SVision LLC announces live cell image analysis software SVCell™ 1.0
Next generation, teachable microscopy image analysis software available for time-lapse analysis
SVision LLC, an emerging leader in the application of learning technologies for practical image recognition applications, today announced SVCell 1.0 version for live cell applications. The live cell module extends the capability of the ‘teachable’ SVCell software to address time-lapse microscopy applications. The software automatically detects and characterizes cells or subcellular objects in time-lapse images. It defines accurate boundaries for biological objects over time for dynamic spatial-temporal analysis, and also quantifies the kinetic gain or loss of fluorescence. It provides kinetic detection, measurements, and classifications within a powerful image and data analysis interface that links overlays, images, data charts and tables together in a single frame to facilitate data review and knowledge discovery.
SVCell 1.0 can be used for the quantitative characterization of dynamic events and phenotypes in time-lapse multi-channel fluorescence, phase contrast and brightfield images. The software is suitable for a broad range of applications including kinetics studies and label free applications such as cell morphology studies, proliferation and apoptosis assays, and cell culture observation including growth curve cell differentiation and phenotype analysis.

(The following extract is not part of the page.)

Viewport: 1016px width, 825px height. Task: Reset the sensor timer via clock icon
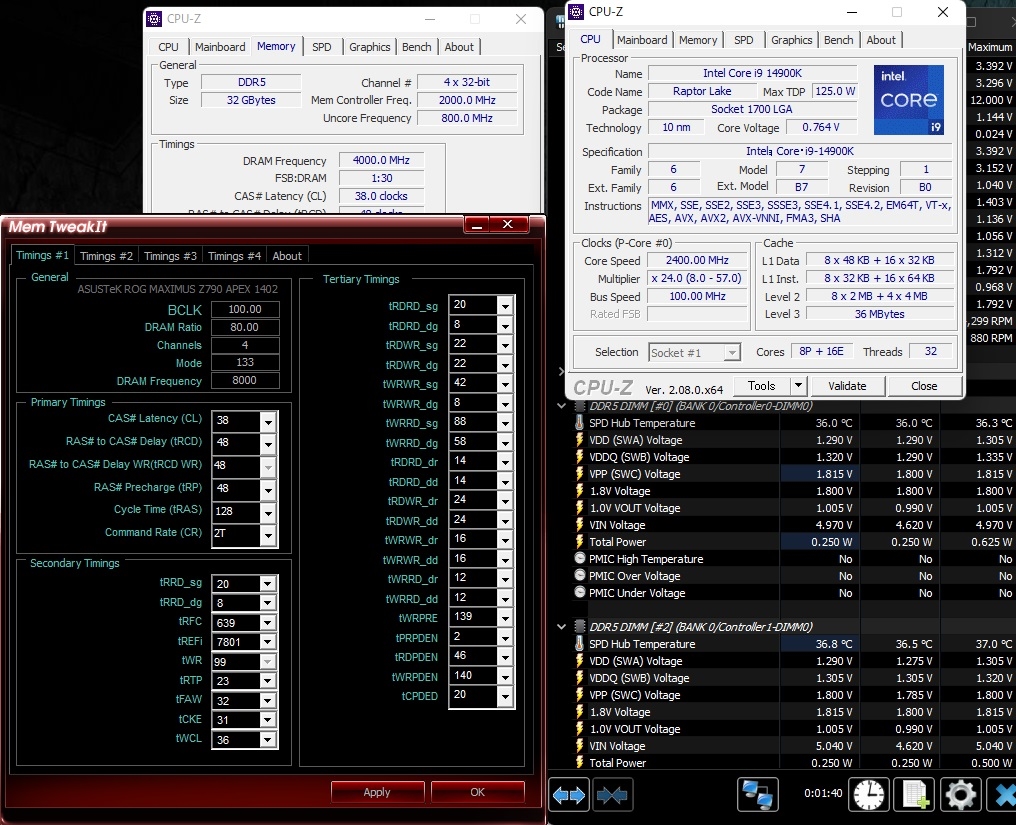[x=868, y=795]
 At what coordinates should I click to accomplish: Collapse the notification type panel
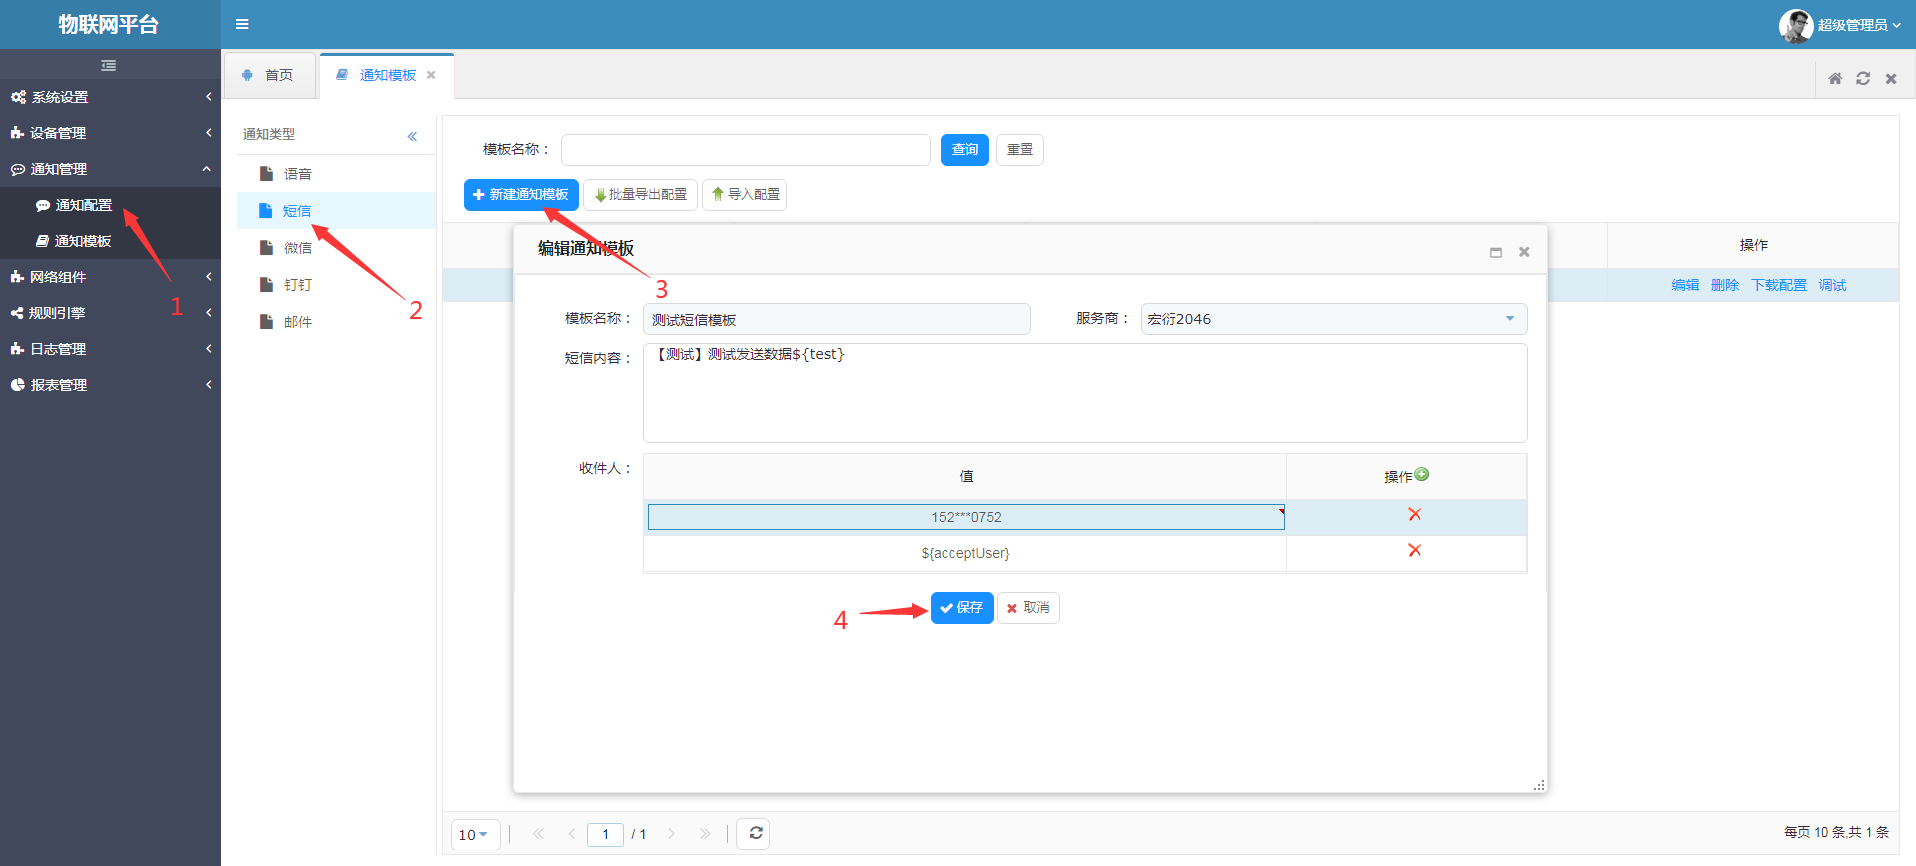[x=412, y=136]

Two posters on SVision’s kinetic recognition technologies will be presented at the Experimental Biology Annual Meeting in Washington DC on May 2nd, and SVision staff will also be available at booth 1345 to discuss the program and the SVCell software. The posters can also be downloaded from the SVCell website at SVCell.com.
About SVision LLC
SVision develops and markets the next generation microscopy image analysis software, SVCell. SVCell enables scientists to create “recipes” for high performance image segmentation, optimized measurement and accurate pattern classification using a simple “teach by example” interface – guided by their biological knowledge rather than image processing expertise. The teaching is fast, easy and intuitive, and the taught recipe can be easily updated to match evolving experimental protocols. The validated recipe can then be executed in a high throughput imaging assay with fast, accurate and robust performance comparable to custom written algorithms or “turnkey” systems. SVision is a technological innovator with 27 issued and 19 pending US patents in high-speed image processing, pattern recognition, machine vision, automatic learning, spatial reasoning and data mining. Since 1999, SVision has been pioneering the use of learning technology in a broad range of practical image recognition applications. SVCell development is partially funded by the National Institute of Health (NIH) under multiple Small Business Innovative Research (SBIR) programs.